Past Talks

Previous conference and workshop talks.

Grain-Resolving Simulation of Mock-High-Explosives with Ratel Implicit MPM

Ratel is a matrix-free, high-order, implicit finite element (FEM) and material point method (MPM) solid mechanics package. In this work, Ratel is used to simulate consolidation experiments for mock plastic-bonded explosives (mock-PBX) manufacturing. The consolidation experiments consider the confined compression of a 5 mm-diameter cylindrical die filled with prills—clumps of crystalline mock-high-explosive grains coated with a nitro-plasticized polymer binder. Due to the granular nature of the materials, the irregular distribution of each material within the sample, and the presence of large voids, the material point method is well-suited to this problem. The distribution of grain size is bimodal with peaks between 150-300 um and less than 45 um; thus, resolving the fine grains requires on the order of 1 billion material points. We discuss the methods for initializing material properties from voxelized computed tomography (CT) data and tracking deformation of the material points, challenges of scaling to hundreds of millions of points, and current simulation results.
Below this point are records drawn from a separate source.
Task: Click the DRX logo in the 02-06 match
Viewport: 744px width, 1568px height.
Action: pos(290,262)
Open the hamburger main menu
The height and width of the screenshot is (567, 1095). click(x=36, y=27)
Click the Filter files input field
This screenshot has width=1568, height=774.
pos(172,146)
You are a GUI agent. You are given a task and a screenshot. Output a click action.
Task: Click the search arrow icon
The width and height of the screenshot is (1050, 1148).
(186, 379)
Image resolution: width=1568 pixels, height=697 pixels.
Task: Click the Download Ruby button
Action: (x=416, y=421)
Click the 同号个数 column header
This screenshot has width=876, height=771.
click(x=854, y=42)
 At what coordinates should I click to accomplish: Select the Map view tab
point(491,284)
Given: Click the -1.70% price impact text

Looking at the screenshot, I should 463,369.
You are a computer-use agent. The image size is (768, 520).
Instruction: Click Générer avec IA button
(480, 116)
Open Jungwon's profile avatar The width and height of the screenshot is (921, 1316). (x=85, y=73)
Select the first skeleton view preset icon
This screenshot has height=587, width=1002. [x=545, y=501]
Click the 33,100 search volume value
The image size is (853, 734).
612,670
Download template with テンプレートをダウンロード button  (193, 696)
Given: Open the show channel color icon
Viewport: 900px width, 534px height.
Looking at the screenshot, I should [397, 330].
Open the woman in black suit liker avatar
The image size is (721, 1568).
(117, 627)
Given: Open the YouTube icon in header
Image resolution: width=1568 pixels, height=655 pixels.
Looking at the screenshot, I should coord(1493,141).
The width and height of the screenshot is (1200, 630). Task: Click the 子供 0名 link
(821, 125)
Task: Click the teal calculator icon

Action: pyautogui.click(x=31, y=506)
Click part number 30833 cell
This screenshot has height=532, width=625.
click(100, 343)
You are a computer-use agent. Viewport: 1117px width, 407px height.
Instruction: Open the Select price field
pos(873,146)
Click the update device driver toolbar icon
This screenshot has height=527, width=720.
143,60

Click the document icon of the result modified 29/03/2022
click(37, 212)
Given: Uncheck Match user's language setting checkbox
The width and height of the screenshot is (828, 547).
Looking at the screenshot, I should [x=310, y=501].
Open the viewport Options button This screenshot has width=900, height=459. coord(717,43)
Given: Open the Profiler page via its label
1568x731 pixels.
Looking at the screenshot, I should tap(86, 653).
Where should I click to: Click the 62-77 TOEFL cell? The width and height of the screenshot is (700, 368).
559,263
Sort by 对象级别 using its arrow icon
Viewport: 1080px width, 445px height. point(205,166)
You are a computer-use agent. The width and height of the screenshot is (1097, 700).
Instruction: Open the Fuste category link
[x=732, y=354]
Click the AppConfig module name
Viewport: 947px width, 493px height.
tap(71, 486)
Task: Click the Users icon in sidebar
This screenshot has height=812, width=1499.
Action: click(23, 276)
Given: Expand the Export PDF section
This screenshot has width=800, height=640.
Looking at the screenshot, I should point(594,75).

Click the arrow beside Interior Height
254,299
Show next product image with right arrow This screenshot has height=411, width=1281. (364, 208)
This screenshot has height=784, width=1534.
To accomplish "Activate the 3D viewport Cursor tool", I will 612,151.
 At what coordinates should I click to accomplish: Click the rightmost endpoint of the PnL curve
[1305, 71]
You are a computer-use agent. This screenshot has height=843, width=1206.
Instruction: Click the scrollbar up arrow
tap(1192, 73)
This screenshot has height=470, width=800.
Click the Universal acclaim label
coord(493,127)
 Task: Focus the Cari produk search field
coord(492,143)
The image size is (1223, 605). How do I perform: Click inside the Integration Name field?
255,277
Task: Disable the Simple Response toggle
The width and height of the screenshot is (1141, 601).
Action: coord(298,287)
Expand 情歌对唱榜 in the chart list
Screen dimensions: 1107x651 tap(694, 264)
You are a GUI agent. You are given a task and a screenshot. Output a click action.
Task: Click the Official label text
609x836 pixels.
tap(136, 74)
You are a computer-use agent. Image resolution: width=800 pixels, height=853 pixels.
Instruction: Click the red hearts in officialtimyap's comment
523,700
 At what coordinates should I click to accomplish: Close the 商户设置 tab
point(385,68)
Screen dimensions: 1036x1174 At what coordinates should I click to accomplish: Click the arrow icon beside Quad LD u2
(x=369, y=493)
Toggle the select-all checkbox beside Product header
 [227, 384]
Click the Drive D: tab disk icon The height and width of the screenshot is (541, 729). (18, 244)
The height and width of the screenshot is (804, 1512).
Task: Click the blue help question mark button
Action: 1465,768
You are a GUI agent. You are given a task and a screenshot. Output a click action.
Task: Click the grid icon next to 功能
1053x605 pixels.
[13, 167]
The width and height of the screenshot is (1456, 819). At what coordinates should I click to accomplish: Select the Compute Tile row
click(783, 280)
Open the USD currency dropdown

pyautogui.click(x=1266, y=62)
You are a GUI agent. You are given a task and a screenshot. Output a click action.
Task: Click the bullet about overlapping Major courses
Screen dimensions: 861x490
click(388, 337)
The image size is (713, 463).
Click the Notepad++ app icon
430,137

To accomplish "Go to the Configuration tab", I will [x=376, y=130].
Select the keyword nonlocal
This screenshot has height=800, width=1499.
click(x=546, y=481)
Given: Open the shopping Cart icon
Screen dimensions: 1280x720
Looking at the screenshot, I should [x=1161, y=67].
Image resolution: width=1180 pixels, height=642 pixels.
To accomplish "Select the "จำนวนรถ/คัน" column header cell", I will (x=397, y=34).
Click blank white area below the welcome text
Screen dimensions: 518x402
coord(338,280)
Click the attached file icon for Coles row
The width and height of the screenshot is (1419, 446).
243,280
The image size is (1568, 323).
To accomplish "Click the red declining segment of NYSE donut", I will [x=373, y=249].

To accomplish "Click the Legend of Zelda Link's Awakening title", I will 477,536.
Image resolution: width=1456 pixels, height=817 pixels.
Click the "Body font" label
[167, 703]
Addressing Numerical Challenges in Frictional Contact Simulation for Finite-Deformation Solid Mechanics

The numerical simulation of contact phenomena in implicit, finite-deformation solid mechanics codes presents significant challenges due to the introduction of nonlinear and non-smooth operators. These complexities necessitate specialized linear and nonlinear solvers to be performant at scale. In this context, our finite element package, Ratel, distinguishes itself by employing high-order matrix-free methods, contrasting with the prevailing industry standard of low-order solvers applied to sparse assembled Jacobian matrices. Ratel capitalizes on the robust solver infrastructure provided by the Portable Extensible Toolkit for Scientific Computing (PETSc) and integrates the flexible matrix-free library libCEED, enabling highly scalable performance across both CPU and GPU architectures. Ratel supports level-set based frictional contact, which can be enforced by either Nitsche’s method or a penalty method. This talk will elucidate approaches to several numerical challenges associated with these contact formulations, particularly for high-order and matrix-free methods. These challenges include the computation of material stresses on contact surfaces, the solution of the asymmetric, indefinite, and/or poorly conditioned Jacobian matrices, and the numerical instability and slow nonlinear solver convergence behavior due to non-smooth friction models.

Using Decentralized Learning to Reduce Communication in Column-Partitioned, Multi-Agent Systems

Multi-agent systems introduce new challenges to distributed computing, such as unreliability and a need for data localization, which require robust decentralized learning methods capable of minimizing communication overhead. In multi-agent systems, each agent typically stores local, time-series data columns which must be communicated to other agents in order to apply traditional, row-partitioned distributed learning algorithms; such data-sharing is infeasible in unreliable or communication-delayed environments. State-of-the-art, column-partitioned decentralized learning methods avoid such communication bottlenecks through aggregation of approximate local optimization results between neighbors over a less connected network topology. In this talk, we will focus on the recent advances and outstanding challenges of decentralized learning for column-partitioned multi-agent systems.